Pointing data for screenshots
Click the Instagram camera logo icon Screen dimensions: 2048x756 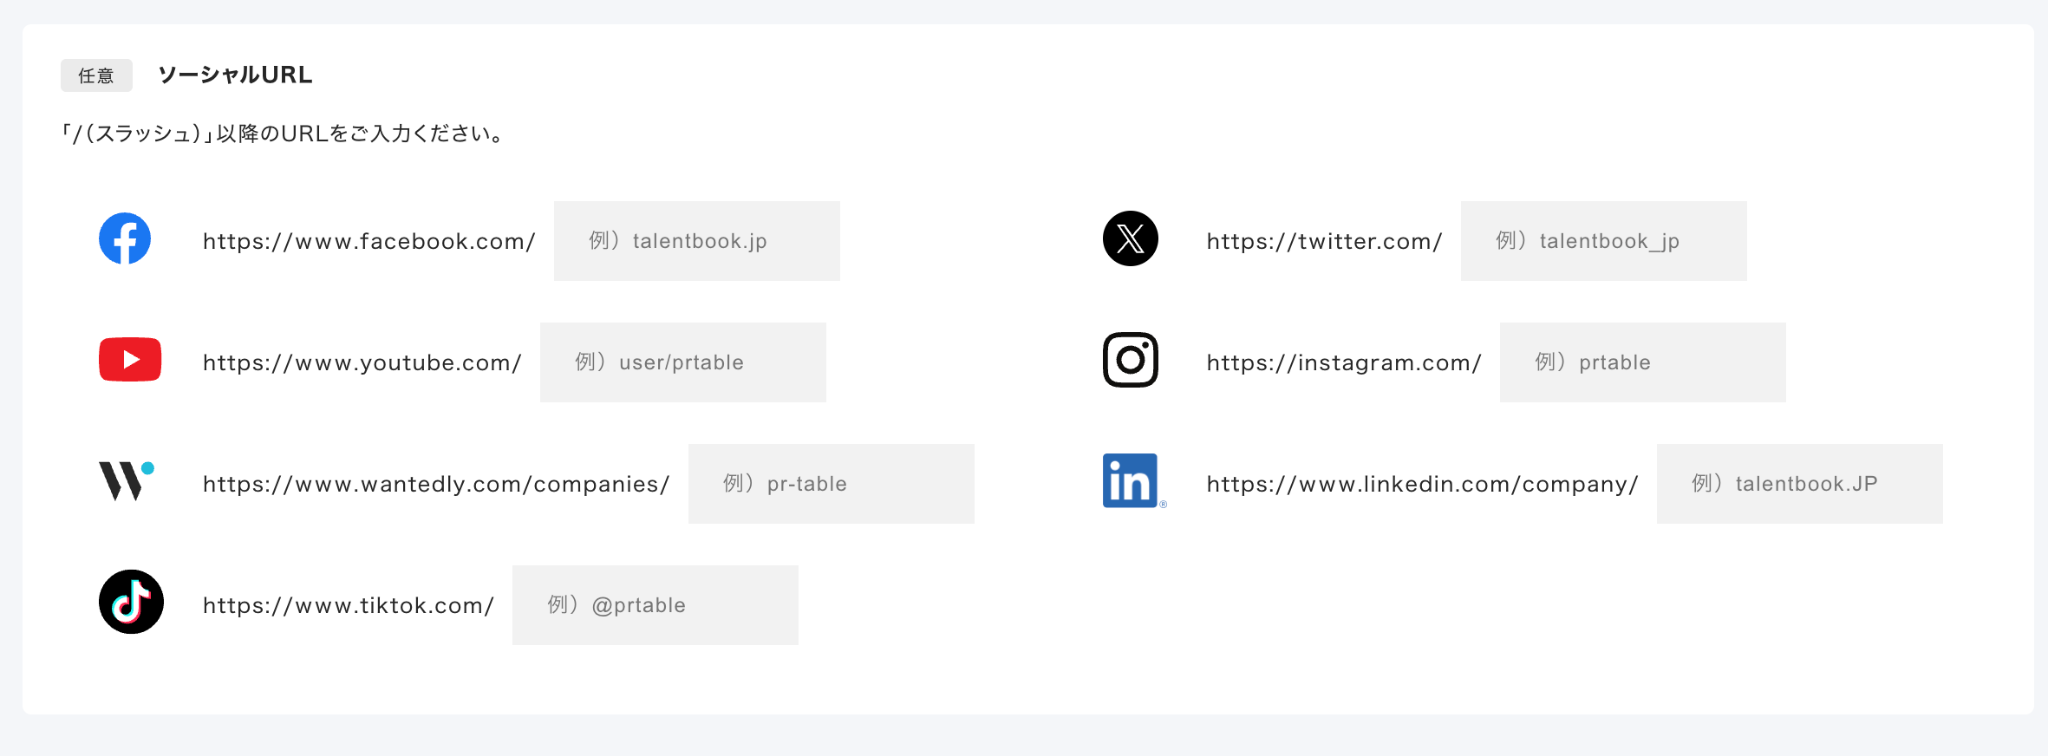[1130, 360]
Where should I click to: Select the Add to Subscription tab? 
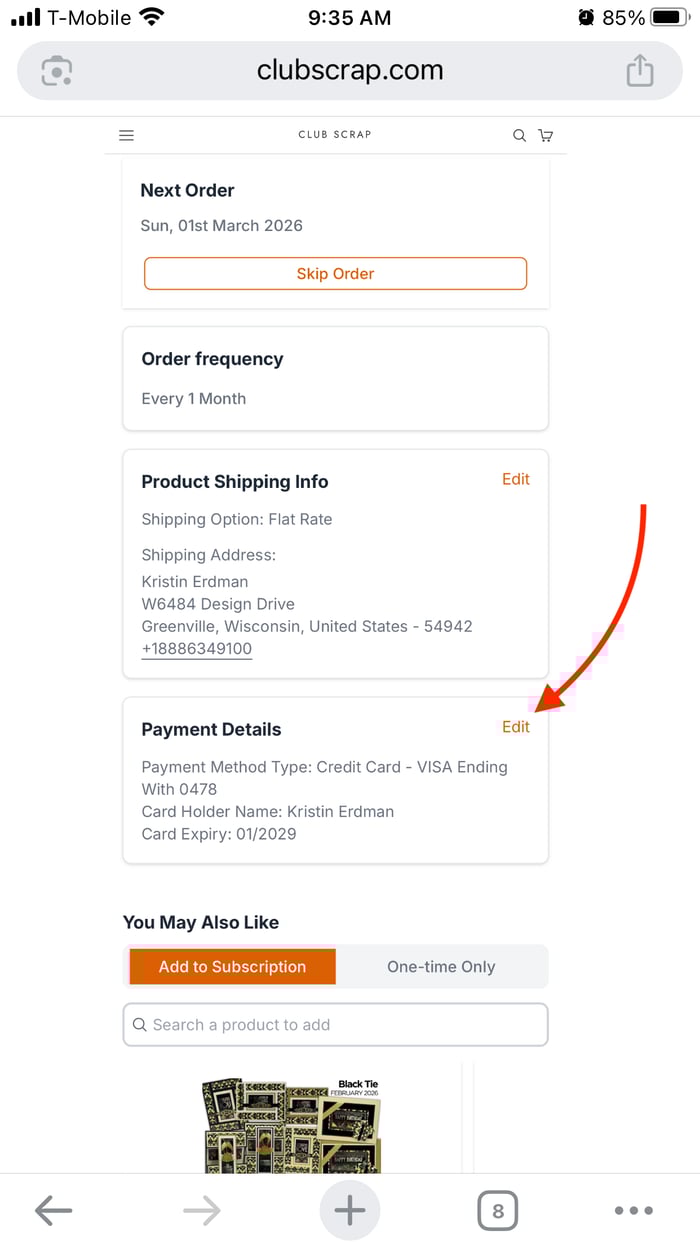tap(232, 967)
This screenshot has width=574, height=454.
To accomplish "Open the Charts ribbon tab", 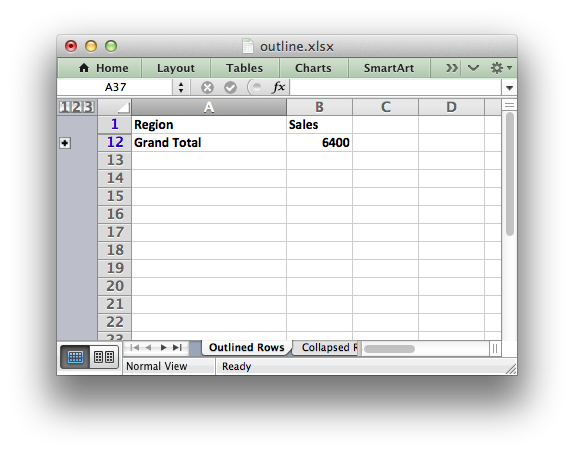I will [313, 68].
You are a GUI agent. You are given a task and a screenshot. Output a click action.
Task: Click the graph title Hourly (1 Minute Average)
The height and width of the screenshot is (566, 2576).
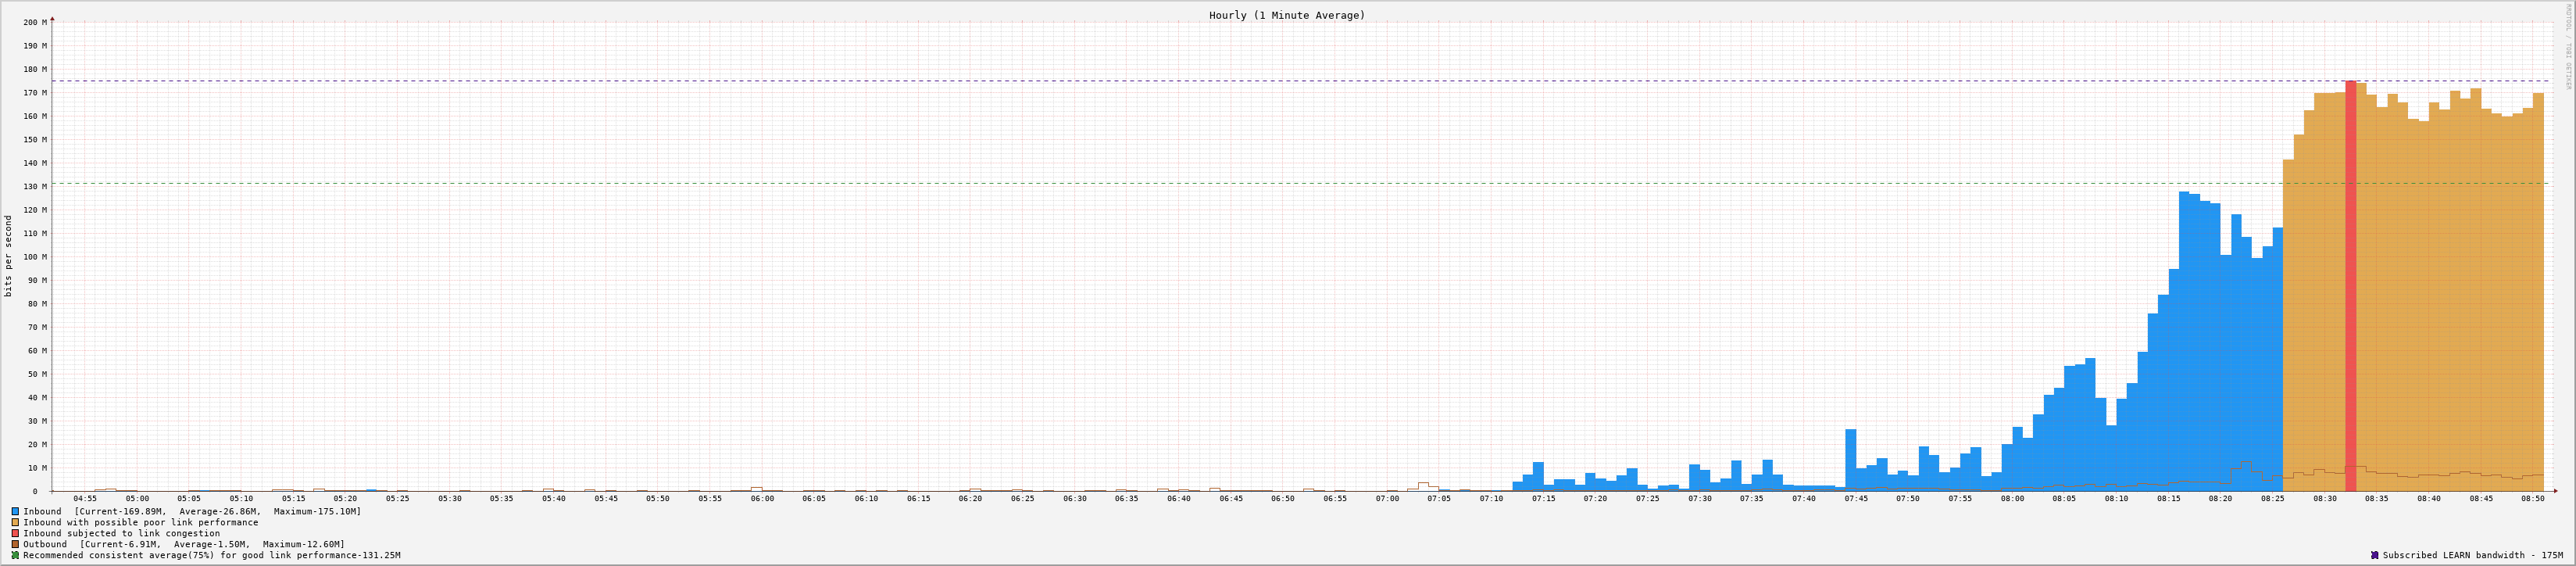(1286, 15)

## DIRECTIONS FOR THIS TASK
Please count the lines of the data above that contain the string "width", treating uppercase and lowercase as different, and reply with only that number.

## EXERCISE RESPONSE
2